Si l’émission offre un beau dépaysement, elle est aussi l’occasion pour le chanteur de se laisser aller à quelques confidences et de revenir sur son parcours et son enfance, bien qu’en Bretagne, il soit très loin de sa Martinique natale, puisqu’il est né à Fort-de-France.

« Aux Antilles, j’ai eu la chance de vivre durant un an et demi dans une maison perdue au milieu des bois, presque en autarcie. C’était le paradis sur terre. Je suis resté là-bas treize ans. Puis j’ai été en pension dans la Drôme, où j’ai eu une scolarité chaotique. C’est là que j’ai découvert ma passion pour la musique. Mes parents m’avaient offert une guitare et je me suis mis à faire de la musique à 16 ans. » On découvre aussi dans l’émission que son vrai nom est Philippe Durand de La Villejegu du Fresnay et que sa famille est issue de l’ancienne bourgeoisie originaire de Bretagne, établie à la Martinique au XVIIIe siècle. « Mon grand-père demandait qu’on l’appelle La Ville. Je m’en suis inspiré comme nom d’artiste. Si je gardais mon nom de famille en entier, je n’aurais pas eu la place pour mettre le titre de la chanson sur la pochette. »

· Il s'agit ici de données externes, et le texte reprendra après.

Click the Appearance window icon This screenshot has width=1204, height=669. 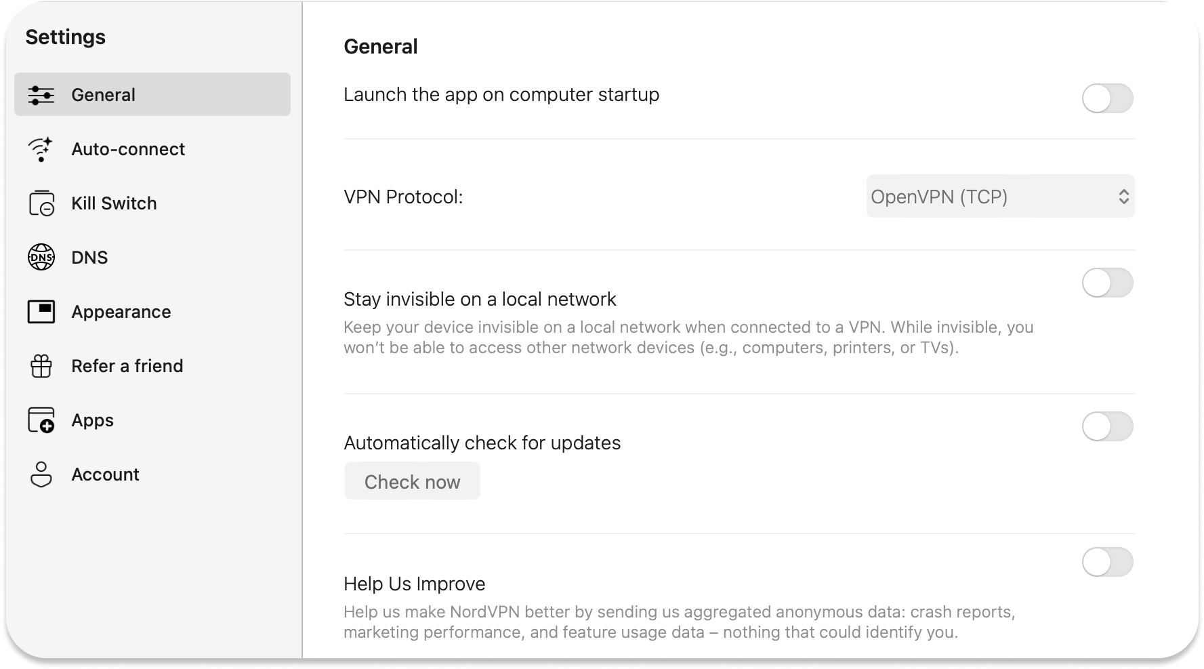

Et des chansons, Philippe Lavil en a un paquet à son répertoire. Même si sa carrière a été faite de hauts et de bas, il a toujours su rebondir. « Fin 1981, j’en avais un peu marre de faire des disques, j’étais dans une phase de découragement. Et là, j’en fais un dernier. C’était Il tape sur des bambous. C’était reparti ! » Aujourd’hui, même s’il continue de chanter (il a participé notamment aux tournées « Age tendre »), il est loin du succès des années 80. Mais qu’importe. « Un jour où j’étais un peu déprimé, Goldman m’a dit que j’avais la chance d’avoir trois chansons qui sont rentrées dans la mémoire collective. » Trois chansons et même plus : « Avec les filles, je ne sais pas », « Il tape sur des bambous », « Elle préfère l’amour en mer » ou encore « Kolé Séré » pour ne citer que les plus marquantes…

« Sur les routes mythiques de France », 9 août, 22h, la Une.